While the dietary intake is analysed using Foodworks (Washburn, Smith, Jette&Janney, 1993; FoodWorks, 2017). All the important key elements (discussed before) are noted in the initial and 12-month completion survey. Analysing and comparing the data can help to ascertain if the initial goals of the project were achieved, and if found effective, can be used in other communities.

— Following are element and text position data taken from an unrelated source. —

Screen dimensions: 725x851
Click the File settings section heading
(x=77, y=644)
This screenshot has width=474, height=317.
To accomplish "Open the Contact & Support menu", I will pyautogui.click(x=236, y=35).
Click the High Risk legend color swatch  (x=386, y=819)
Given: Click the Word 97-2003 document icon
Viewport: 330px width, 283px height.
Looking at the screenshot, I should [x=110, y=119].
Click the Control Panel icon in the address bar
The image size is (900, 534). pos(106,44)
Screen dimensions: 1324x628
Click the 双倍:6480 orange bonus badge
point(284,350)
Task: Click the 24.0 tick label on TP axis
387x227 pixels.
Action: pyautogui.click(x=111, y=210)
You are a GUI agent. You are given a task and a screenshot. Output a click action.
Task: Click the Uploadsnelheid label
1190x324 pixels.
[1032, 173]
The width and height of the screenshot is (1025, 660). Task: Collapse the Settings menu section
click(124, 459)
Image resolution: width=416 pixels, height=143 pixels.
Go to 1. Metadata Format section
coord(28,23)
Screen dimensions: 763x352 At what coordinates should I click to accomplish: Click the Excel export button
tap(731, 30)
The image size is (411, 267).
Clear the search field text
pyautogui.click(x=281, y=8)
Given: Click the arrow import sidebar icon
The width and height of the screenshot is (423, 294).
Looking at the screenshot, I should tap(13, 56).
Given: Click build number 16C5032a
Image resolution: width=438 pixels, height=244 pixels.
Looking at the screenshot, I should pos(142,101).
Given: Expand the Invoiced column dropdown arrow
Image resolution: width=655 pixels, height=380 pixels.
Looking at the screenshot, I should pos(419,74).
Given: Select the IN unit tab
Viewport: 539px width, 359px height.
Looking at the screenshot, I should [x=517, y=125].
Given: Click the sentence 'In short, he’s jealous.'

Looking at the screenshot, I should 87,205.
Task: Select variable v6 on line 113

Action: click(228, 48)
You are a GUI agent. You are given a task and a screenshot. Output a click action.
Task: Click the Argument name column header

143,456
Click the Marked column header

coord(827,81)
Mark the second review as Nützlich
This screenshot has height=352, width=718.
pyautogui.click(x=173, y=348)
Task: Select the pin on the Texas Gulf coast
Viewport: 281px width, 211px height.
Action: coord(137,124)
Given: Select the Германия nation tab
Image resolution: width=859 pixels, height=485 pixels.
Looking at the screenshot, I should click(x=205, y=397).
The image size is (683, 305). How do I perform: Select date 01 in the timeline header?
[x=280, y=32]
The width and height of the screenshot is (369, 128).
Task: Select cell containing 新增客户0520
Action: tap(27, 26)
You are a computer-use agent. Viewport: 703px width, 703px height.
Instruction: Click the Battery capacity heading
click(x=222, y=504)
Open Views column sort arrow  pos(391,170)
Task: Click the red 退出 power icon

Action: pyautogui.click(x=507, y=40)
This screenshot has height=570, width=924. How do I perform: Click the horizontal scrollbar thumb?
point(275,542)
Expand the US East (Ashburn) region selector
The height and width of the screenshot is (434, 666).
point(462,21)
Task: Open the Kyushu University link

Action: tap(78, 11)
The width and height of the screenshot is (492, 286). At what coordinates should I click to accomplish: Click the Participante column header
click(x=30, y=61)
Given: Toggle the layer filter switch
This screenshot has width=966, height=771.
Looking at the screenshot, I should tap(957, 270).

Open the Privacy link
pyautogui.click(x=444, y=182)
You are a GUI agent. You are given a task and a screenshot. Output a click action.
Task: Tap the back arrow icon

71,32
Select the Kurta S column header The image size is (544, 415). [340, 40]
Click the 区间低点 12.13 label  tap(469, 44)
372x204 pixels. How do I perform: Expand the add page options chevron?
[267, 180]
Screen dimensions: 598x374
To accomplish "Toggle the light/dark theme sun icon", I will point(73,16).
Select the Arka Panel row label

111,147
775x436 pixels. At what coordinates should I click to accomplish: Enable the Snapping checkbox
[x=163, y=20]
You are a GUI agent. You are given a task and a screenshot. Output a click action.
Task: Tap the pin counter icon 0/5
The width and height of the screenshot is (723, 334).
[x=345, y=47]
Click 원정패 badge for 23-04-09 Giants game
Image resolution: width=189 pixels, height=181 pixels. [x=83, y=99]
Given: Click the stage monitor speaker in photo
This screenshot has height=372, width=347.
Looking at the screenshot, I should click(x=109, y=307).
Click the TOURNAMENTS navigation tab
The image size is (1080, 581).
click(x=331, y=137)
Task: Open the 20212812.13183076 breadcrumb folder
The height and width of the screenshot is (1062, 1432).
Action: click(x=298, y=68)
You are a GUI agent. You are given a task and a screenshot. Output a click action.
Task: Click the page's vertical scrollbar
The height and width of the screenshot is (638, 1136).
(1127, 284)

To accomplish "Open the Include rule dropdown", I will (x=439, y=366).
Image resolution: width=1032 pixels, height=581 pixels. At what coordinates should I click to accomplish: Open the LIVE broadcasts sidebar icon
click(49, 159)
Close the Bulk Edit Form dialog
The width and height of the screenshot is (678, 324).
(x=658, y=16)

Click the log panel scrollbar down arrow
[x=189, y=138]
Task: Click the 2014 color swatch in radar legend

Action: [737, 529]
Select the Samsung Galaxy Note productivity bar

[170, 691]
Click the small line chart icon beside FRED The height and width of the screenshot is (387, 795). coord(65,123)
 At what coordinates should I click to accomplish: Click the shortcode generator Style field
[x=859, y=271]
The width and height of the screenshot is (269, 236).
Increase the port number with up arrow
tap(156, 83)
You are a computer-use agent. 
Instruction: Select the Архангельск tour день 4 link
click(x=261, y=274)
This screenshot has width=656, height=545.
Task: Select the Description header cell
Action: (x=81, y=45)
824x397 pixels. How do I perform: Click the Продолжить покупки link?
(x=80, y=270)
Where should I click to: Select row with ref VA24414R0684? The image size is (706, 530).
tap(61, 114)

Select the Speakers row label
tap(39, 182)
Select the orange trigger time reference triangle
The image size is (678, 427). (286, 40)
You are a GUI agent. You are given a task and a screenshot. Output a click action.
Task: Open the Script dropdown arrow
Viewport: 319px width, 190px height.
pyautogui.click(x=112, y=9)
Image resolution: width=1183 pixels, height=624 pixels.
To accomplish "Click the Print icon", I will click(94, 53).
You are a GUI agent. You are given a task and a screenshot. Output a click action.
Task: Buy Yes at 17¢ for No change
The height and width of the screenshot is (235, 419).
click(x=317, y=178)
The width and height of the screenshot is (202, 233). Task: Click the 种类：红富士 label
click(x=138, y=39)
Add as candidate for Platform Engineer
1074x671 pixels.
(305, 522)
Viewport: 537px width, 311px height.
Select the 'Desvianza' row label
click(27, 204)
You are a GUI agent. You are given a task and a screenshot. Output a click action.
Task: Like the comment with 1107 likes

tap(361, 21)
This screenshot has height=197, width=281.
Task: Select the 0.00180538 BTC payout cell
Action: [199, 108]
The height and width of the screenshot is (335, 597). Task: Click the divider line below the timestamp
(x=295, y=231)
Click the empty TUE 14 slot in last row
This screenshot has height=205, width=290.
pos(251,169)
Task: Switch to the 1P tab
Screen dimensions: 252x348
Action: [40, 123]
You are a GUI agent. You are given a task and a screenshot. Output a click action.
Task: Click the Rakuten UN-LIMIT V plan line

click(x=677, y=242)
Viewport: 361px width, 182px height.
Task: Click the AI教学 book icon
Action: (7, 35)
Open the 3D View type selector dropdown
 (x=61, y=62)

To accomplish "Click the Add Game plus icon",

This step essentially assesses if the implementation of the program is done as per the plan, reaching the target population and is feasible in the primary care setup selected for the study:
COMPONENT EVALUATED |
SOURCE |
TIMEFRAME |
Screening, participation, and recruitment |
Administrative documents from General Practice centres |
During recruitment |
Fidelity, completion status, intervention used |
Database |
Ongoing |
Awareness and engagement of staff with the program |
Telephonic questionnaires to doctors and staff |
Ongoing |
Barriers to recruitment and delivery |
Interview and focus group with staff |
Ongoing |
Problems in delivery, execution, and maintenance of program |
Focus Group with lifestyle professionals |
Ongoing |
Barriers to attendance in group sessions |
Via Lifestyle professionals |
After 3 months |
Diversity in organizational participants |
Detailed interviews with focus group and stakeholders |
End of the program (12 months) with the follow-up data. |
Economic assessment of the project can be done by calculating the total costs incurred at the Health Centre and for hiring professionals needed to execute the program (and overall expense of screening, interventions and lifestyle modification counselling), in addition of calculating the direct cost incurred by the participants themselves (like medication and healthcare visit, subscription to gyms and purchasing equipment for exercise, and loss of income due to sickness). The assessment will allow the comparison of costs between the implementation of the program and its outcomes and can be further used as a model to be implemented in other indigenous Australian communities. This will also allow the formation of a cost per kilogram of weight loss value, as a measurement of the cost-effectiveness of the program.
Statistical analysis of the data collected after 12 months will enable to assess the reach of the program by subgroup analysis. The primary data will include the status of the loss of weight, levels of physical activity, daily energy consumption and intake of dietary fibre, and the number of individuals reaching one or all the objectives. The factors that facilitate the success of the program will be identified by Logistical Regression Analysis. Last Observation Carried Forward technique is used to fill in missing data due to refusal or withdrawal of the participant. A sample of 500 individuals will be studied for 12 months detecting the following outcomes:
Conclusion:
Lifestyle issues like sedentary lifestyle, unhealthy diet have been identified as significant risk factors for diabetes as well as its co-morbidities like obesity, hypertension, cardiovascular disease and even cancer. However, lifestyle modification by increasing physical activity, improving diet (by the reduction of dietary fat intake and the increase of dietary fibre consumption) can be very effective for delaying or even preventing diabetes and its related risks. Both these findings have been supported by several authors, and intervention techniques that involve lifestyle counselling on preventative strategies have had significant successes in many studies globally. The objective of this proposal is to use this knowledge to design an effective and feasible intervention that is sustainable on the long run, to promote wellbeing in small Indigenous communities, in Australia and other countries. Furthermore, key findings of this study can also help the development of policies that are aimed towards the improvement of healthcare in Tjuntjunjtarra Community, in the future.